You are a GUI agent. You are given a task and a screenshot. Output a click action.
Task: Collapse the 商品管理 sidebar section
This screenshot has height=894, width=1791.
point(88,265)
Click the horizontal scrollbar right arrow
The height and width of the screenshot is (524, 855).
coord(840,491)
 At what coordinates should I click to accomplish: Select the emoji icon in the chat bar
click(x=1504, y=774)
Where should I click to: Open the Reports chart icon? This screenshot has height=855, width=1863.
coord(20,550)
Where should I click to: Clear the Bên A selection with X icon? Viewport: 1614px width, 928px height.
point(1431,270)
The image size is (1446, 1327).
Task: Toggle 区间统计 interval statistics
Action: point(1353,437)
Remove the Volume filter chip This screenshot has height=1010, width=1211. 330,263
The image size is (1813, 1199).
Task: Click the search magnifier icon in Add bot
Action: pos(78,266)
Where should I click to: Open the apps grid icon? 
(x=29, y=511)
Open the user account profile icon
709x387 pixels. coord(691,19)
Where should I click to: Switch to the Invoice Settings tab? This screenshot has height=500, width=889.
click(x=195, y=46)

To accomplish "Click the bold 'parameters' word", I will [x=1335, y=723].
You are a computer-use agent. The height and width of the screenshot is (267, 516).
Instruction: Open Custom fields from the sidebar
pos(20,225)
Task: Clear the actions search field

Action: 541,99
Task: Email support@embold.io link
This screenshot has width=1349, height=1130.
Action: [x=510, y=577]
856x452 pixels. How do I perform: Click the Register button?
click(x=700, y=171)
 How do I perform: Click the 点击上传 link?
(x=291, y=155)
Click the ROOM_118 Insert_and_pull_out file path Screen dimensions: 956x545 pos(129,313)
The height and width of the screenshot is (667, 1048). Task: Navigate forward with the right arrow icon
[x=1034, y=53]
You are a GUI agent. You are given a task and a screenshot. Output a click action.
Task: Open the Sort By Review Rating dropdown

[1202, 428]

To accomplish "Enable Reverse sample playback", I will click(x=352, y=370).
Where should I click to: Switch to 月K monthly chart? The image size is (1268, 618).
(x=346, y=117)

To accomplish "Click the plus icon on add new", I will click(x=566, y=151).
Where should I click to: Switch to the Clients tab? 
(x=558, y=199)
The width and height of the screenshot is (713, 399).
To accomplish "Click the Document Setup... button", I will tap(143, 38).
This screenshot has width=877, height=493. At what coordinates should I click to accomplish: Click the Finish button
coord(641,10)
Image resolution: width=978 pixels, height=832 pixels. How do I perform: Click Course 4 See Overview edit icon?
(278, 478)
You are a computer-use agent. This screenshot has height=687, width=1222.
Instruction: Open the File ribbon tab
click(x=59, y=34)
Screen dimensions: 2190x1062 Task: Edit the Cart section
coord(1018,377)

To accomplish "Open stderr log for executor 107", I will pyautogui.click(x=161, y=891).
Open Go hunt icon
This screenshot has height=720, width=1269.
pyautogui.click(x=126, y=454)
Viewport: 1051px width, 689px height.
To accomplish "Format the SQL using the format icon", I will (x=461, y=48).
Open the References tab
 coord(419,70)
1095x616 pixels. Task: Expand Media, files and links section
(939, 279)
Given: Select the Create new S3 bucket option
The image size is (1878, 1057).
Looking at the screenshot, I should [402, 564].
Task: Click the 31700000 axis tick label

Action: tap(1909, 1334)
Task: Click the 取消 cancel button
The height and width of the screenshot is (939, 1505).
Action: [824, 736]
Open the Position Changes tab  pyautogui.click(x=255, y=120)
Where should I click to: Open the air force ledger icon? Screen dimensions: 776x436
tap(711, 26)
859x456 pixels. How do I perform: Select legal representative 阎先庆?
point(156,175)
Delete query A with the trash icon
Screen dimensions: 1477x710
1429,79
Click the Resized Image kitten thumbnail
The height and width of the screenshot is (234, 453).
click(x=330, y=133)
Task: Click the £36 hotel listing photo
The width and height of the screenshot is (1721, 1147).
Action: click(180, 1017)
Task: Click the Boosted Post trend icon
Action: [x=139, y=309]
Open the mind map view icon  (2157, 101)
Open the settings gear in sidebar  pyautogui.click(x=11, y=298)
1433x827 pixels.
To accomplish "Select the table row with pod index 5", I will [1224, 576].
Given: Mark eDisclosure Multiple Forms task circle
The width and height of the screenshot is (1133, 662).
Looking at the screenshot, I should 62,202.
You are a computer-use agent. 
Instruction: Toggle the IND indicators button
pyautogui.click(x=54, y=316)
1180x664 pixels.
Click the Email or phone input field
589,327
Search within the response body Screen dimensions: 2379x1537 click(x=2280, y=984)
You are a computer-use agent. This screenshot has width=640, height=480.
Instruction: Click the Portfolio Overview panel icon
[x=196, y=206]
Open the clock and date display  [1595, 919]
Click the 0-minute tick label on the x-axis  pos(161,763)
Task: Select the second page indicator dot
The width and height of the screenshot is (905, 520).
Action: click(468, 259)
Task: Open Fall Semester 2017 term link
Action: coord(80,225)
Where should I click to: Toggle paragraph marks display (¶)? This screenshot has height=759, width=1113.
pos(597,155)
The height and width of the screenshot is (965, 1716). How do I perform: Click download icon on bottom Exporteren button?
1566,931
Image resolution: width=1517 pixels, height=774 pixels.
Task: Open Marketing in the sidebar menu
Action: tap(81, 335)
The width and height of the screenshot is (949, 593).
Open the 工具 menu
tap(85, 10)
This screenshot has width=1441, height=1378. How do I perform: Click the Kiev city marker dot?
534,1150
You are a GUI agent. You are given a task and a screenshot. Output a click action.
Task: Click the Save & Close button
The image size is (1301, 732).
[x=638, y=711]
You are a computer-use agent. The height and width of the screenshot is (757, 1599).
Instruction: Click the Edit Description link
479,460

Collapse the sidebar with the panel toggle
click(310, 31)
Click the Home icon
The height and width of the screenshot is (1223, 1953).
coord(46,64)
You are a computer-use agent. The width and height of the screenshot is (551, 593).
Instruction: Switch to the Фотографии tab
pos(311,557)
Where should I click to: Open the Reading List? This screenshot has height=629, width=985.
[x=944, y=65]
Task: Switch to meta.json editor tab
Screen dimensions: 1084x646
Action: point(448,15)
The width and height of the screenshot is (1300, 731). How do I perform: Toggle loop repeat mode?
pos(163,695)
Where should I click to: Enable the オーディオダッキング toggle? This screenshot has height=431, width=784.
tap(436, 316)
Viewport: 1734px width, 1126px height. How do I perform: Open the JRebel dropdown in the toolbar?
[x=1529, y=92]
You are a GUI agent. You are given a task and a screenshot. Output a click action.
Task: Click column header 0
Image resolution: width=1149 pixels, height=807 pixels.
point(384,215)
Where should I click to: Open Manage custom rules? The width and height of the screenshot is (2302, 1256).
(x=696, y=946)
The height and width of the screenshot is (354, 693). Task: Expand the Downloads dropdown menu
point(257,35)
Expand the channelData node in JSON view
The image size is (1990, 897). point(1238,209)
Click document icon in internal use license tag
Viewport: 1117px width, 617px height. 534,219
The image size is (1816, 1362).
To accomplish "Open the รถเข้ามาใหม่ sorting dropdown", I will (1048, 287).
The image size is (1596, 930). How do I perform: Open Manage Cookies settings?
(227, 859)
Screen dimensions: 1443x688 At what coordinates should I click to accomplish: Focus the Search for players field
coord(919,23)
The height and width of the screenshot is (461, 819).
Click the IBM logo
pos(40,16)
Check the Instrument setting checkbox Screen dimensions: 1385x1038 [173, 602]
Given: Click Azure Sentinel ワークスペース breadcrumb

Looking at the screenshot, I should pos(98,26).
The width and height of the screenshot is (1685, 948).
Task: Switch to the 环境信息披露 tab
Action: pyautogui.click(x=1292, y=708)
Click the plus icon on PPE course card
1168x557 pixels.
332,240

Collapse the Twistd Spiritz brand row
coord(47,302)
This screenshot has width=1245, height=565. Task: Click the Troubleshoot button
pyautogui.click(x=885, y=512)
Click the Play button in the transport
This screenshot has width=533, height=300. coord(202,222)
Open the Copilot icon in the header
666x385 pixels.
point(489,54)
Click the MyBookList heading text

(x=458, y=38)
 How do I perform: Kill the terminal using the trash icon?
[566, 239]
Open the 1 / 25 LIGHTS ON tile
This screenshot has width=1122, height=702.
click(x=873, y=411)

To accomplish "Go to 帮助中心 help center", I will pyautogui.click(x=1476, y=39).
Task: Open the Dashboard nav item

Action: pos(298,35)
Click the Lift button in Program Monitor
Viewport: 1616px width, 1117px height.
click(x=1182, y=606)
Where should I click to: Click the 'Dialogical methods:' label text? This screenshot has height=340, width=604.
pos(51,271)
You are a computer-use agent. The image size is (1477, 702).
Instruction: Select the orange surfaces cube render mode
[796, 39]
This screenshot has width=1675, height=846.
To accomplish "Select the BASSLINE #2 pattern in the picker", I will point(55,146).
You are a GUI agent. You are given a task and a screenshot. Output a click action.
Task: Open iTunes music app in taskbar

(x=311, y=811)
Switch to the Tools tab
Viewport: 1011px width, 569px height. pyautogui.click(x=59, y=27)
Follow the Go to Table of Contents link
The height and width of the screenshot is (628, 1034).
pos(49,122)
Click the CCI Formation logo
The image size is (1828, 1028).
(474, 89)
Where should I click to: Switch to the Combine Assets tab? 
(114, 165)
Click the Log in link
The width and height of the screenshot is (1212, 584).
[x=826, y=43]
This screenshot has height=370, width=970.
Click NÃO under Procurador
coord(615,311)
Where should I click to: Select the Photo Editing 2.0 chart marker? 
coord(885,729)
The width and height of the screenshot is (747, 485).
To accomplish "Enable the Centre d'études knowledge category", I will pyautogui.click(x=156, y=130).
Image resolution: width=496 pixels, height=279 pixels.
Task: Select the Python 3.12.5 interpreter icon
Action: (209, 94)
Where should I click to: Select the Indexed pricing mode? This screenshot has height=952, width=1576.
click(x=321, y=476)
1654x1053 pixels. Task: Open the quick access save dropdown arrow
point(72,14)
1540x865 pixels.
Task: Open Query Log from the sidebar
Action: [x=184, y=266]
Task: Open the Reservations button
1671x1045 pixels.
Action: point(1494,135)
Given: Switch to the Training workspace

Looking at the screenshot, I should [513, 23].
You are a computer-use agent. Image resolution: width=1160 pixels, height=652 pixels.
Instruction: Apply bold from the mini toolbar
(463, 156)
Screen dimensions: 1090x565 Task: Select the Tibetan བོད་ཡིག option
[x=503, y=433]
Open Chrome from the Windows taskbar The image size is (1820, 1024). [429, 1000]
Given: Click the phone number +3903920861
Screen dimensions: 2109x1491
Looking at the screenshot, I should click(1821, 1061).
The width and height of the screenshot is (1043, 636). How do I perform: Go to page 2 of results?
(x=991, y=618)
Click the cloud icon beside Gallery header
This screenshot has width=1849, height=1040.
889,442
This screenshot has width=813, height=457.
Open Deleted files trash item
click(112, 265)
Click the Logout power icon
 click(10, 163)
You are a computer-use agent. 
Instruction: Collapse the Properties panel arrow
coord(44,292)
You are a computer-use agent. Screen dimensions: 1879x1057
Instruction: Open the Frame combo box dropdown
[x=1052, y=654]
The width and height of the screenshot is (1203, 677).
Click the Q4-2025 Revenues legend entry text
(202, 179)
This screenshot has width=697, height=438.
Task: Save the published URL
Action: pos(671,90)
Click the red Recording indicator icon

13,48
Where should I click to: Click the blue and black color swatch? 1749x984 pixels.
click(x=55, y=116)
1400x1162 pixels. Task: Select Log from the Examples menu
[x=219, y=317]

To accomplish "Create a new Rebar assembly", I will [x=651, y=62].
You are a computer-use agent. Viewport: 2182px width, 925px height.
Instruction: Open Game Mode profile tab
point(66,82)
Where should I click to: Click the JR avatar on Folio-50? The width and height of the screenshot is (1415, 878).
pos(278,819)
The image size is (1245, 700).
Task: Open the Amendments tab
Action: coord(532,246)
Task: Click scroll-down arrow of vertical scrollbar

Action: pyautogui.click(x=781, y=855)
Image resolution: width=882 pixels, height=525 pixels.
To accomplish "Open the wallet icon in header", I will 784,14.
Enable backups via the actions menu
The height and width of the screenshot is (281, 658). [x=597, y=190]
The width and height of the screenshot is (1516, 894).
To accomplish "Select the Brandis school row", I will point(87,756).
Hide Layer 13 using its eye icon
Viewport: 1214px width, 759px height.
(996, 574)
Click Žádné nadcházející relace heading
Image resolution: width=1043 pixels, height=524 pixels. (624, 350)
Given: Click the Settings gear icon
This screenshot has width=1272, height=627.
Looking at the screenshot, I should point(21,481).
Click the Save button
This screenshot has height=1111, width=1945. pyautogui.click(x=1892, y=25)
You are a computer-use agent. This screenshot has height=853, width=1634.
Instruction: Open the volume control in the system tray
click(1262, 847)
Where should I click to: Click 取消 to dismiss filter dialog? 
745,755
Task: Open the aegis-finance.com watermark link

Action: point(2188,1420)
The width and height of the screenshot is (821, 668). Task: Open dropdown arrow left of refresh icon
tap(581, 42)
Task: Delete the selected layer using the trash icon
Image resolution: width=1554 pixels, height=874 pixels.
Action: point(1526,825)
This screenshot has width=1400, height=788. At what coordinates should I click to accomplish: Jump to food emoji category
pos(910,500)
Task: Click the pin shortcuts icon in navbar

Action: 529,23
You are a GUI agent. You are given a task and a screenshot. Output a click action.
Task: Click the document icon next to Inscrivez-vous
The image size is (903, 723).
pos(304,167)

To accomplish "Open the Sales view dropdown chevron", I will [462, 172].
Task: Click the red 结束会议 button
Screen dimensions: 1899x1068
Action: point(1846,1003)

* _What is required_
In the listing above, please copy exactly the lines from the first through the one that contains "Task: Collapse the 商品管理 sidebar section", and no others.

* _Response_
You are a GUI agent. You are given a task and a screenshot. Output a click action.
Task: Collapse the 商品管理 sidebar section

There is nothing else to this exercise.